→ **Description of the task**:
Reproduce the entries below verbatim, from the first line up to and including the line containing "tap(706, 416)".
════════
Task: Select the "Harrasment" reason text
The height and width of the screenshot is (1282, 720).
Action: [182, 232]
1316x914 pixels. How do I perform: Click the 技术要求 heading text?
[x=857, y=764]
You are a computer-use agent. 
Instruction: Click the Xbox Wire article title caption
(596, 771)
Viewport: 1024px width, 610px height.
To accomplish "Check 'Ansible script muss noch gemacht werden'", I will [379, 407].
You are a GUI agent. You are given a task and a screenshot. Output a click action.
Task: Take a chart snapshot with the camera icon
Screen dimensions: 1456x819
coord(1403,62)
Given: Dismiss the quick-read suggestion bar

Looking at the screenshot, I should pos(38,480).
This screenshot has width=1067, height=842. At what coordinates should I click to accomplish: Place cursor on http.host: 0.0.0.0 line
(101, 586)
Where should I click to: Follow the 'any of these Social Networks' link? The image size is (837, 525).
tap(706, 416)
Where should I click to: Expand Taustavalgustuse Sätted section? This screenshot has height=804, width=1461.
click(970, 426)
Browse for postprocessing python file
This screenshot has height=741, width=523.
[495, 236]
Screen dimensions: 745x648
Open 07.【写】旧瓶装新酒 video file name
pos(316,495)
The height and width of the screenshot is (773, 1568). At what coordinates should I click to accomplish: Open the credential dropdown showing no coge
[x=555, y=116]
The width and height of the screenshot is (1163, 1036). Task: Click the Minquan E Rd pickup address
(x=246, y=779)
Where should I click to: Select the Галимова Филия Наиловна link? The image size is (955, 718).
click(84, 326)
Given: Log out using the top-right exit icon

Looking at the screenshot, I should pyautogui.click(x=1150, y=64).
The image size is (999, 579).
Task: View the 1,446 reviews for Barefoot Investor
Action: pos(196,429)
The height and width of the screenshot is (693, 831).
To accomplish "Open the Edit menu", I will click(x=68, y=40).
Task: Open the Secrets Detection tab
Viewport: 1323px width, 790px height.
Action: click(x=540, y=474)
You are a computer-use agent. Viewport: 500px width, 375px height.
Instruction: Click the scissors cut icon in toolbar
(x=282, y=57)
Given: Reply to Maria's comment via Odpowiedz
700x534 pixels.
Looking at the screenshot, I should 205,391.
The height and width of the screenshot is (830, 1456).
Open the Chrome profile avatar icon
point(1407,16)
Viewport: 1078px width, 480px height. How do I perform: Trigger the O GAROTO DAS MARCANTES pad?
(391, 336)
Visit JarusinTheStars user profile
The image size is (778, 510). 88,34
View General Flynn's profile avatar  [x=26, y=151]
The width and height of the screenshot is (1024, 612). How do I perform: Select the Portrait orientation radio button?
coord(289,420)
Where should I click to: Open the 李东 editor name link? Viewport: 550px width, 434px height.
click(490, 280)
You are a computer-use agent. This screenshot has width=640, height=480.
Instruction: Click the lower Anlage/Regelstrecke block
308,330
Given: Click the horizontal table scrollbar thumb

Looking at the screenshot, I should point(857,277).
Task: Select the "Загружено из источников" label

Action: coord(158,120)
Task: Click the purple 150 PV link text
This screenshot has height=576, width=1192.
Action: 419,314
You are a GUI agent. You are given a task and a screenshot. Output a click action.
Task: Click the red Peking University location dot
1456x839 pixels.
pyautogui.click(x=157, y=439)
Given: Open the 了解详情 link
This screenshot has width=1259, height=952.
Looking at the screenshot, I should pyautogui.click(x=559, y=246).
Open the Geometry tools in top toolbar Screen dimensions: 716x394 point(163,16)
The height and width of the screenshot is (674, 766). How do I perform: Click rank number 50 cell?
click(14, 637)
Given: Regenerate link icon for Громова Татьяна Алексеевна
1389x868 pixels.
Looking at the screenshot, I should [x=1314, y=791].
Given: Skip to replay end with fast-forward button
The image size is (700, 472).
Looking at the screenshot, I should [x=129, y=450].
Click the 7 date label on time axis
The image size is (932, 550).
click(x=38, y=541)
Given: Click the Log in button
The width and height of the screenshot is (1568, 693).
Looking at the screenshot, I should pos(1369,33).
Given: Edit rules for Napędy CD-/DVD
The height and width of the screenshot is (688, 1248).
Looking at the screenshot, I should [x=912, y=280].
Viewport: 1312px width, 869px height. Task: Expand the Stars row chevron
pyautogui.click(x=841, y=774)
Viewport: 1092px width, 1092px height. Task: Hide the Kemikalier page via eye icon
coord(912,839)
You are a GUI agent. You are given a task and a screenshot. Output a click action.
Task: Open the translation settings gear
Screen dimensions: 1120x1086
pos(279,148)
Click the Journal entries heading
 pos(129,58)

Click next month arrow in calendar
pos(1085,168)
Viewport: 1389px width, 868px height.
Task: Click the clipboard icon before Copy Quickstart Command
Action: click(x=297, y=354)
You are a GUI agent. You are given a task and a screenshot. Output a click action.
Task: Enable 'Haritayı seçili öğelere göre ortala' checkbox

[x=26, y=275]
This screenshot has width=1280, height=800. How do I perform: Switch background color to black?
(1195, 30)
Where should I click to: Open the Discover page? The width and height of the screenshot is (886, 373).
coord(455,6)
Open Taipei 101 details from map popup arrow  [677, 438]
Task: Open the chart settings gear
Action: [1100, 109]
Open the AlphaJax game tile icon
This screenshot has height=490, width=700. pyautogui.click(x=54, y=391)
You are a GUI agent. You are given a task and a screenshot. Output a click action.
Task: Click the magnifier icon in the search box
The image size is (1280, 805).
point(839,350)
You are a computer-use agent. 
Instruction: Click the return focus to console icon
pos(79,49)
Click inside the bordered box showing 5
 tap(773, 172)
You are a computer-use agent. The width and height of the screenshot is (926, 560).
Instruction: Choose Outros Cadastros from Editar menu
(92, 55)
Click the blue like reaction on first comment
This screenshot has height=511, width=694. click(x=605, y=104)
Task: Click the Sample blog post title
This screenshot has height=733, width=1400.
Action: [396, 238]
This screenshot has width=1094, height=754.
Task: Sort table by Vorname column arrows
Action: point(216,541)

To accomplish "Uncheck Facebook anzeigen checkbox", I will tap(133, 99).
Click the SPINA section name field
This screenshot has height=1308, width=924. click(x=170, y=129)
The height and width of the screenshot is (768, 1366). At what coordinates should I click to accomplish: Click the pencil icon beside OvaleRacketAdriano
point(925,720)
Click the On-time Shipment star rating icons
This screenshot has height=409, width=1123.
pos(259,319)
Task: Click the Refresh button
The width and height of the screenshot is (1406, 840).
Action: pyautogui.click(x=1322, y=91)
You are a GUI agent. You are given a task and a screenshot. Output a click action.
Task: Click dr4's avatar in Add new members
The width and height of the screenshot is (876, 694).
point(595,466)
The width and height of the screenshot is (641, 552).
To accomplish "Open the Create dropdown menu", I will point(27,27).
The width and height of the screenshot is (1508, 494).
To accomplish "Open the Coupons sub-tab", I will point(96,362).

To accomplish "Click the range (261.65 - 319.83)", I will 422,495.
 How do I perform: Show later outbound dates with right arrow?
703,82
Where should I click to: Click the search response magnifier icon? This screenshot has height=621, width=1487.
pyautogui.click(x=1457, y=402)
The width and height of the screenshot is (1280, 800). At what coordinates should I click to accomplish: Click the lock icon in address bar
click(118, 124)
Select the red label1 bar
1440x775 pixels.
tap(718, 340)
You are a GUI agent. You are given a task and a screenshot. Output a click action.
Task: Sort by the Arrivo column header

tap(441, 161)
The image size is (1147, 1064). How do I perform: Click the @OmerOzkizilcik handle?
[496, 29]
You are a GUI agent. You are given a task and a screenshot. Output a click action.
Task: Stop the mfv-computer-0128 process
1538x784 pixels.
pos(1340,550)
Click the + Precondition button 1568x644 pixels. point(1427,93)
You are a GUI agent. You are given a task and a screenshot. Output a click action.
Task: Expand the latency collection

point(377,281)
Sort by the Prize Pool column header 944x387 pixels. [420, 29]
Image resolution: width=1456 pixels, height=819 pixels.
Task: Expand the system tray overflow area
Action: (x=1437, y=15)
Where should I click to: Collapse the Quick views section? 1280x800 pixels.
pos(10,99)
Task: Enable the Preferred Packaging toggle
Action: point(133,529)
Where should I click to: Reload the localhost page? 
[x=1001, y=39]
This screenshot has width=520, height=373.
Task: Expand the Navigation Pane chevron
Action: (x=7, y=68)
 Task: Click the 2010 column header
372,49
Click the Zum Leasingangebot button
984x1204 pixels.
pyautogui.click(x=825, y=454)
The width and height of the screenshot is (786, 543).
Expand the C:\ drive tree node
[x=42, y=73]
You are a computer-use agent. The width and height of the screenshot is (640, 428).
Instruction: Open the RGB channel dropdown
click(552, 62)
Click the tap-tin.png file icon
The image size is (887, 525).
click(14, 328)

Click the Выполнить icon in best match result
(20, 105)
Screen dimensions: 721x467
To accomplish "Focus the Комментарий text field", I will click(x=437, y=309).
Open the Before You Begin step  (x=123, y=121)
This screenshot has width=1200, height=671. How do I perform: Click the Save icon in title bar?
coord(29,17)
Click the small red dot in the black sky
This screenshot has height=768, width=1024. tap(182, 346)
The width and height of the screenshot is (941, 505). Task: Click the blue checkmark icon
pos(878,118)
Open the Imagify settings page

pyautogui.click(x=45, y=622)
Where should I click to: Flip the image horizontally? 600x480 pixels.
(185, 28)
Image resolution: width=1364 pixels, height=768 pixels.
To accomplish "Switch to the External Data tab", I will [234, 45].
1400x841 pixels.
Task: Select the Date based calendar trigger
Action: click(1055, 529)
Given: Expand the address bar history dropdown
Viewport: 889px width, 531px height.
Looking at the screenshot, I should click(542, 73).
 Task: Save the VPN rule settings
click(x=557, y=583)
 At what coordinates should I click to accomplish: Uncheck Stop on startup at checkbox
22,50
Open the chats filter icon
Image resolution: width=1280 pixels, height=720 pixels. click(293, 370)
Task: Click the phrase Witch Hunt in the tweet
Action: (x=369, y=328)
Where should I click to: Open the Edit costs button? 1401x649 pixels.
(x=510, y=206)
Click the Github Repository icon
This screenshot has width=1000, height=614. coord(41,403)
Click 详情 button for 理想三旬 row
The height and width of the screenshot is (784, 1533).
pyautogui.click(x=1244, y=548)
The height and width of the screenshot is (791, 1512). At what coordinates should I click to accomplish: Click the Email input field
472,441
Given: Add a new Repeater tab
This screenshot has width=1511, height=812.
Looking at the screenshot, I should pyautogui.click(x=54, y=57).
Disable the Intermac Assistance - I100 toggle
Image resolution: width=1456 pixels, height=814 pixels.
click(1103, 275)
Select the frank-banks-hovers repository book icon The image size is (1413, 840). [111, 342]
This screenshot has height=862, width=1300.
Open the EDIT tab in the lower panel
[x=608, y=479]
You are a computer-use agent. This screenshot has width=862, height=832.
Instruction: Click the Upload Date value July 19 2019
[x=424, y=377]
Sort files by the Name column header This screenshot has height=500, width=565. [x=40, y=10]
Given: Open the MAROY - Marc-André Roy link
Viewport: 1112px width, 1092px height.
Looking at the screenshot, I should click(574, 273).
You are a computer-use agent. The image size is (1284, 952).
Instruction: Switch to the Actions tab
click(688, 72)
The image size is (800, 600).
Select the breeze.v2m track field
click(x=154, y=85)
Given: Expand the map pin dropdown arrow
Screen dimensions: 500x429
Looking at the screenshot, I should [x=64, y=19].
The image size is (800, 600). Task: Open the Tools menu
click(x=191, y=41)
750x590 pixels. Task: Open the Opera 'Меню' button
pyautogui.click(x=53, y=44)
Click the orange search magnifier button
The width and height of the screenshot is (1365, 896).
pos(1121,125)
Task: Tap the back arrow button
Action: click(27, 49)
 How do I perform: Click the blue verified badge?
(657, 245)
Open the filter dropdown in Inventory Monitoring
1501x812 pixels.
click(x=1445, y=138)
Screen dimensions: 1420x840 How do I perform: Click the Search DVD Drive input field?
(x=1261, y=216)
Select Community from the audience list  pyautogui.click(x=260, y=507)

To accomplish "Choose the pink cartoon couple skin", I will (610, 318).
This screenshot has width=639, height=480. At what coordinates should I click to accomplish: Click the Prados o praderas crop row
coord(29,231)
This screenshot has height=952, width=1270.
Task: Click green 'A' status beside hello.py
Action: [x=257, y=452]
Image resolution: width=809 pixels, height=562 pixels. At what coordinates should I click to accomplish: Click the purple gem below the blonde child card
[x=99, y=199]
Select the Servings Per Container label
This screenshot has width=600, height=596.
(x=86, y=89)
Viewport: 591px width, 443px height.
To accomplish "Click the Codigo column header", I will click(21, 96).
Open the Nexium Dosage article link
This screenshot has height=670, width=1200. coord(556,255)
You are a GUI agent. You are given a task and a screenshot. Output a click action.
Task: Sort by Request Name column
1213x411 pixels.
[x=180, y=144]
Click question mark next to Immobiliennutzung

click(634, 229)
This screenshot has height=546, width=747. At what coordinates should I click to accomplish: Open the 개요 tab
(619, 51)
════════
→ **Solution for this task**:
Task: Select the "Harrasment" reason text
The height and width of the screenshot is (1282, 720).
Action: [182, 232]
1316x914 pixels. How do I perform: Click the 技术要求 heading text?
[x=857, y=764]
You are a computer-use agent. 
Instruction: Click the Xbox Wire article title caption
(596, 771)
Viewport: 1024px width, 610px height.
To accomplish "Check 'Ansible script muss noch gemacht werden'", I will [379, 407].
You are a GUI agent. You are given a task and a screenshot. Output a click action.
Task: Take a chart snapshot with the camera icon
Screen dimensions: 1456x819
coord(1403,62)
Given: Dismiss the quick-read suggestion bar

Looking at the screenshot, I should pos(38,480).
This screenshot has width=1067, height=842. At what coordinates should I click to accomplish: Place cursor on http.host: 0.0.0.0 line
(101, 586)
Where should I click to: Follow the 'any of these Social Networks' link? The image size is (837, 525).
tap(706, 416)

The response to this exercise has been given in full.